Anyone have some experience with after market fenders?


----------



## SPEEDO (Jun 9, 2003)

if you want more of a bulge in the fender, get 4wd fenders, they mount up the same etc.. The (a/m fenders) fit & finish will not be the same, read all the small print etc Might check with a local body shop to see where they buy their a/m parts, then you can see before you buy...


----------



## veesix (Jul 18, 2004)

Thanks, I am going to visit an auto body place this morning.


----------



## veesix (Jul 18, 2004)

Ugg! Body work stuff is impossible to find. The shop I went to this morning, turns out they specialize in paint.


----------



## veesix (Jul 18, 2004)

This bumper was bolted on extremely tight. I had to go to Sears and get another 1/2 inch drive ratchet, and another 18mm socket. The first three bolts took a huge effort, the third one I cut away with a Dremel.


----------



## veesix (Jul 18, 2004)

Checking brakes and pulling dents.


----------



## veesix (Jul 18, 2004)

Back of front bumper: Wire brushed, treated with Ospho and painted with primer.


----------



## veesix (Jul 18, 2004)

Hood: Knocked out dents, ground away some rust, and added a little Bondo.The image shows small dents along the front, but those are shadows.


----------



## wilburk (Dec 29, 2012)

Nice, your dent work looks pretty good. Are you just using a slide hammer?


----------



## veesix (Jul 18, 2004)

I bought a slide hammer, and been playing with it. Also pickup up a dolly and have been using that. Not sure what I am doing, just plugging along and having some fun.


----------



## wilburk (Dec 29, 2012)

That's the way to do it. That's how you learn!
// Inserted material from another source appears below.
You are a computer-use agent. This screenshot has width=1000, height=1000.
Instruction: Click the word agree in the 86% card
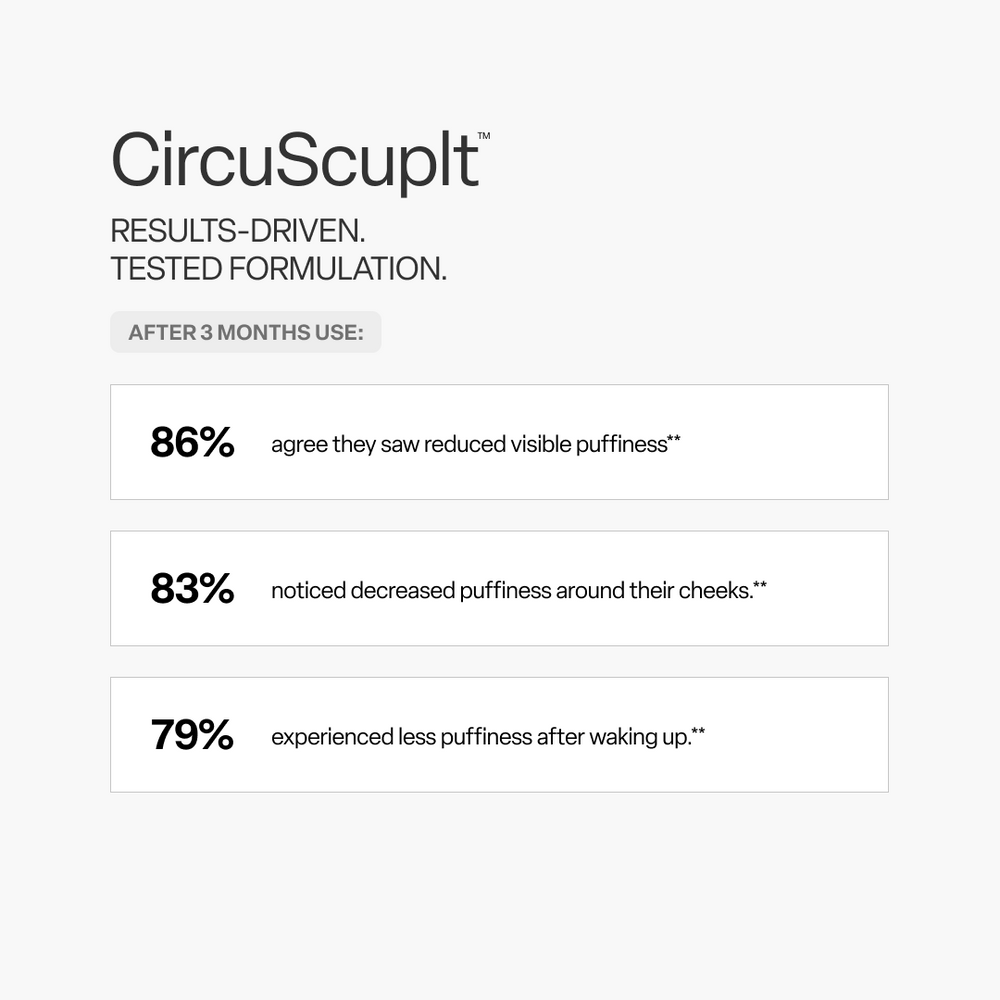pos(299,444)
Did the same thing, but also had a buddy with a stud welder. That thing was pretty cool.


----------



## SPEEDO (Jun 9, 2003)

stud welder is the way to go


----------



## wilburk (Dec 29, 2012)

Definitely pretty effective and easy to use. Unfortunately I can't really justify buying my own for the occasional auto body project.


----------



## SPEEDO (Jun 9, 2003)

I wonder if Harbor Freight carrys them..


----------



## wilburk (Dec 29, 2012)

They do have them. Stud Welder Dent Repair Kit

They're not terribly expensive, but enough that someone like me who only does small, personal dent repair every once and a while couldn't justify buying it. :loser:

Or, maybe I should for the investment...


----------



## veesix (Jul 18, 2004)

Spent the day grinding, then spreading Bondo. (passenger side)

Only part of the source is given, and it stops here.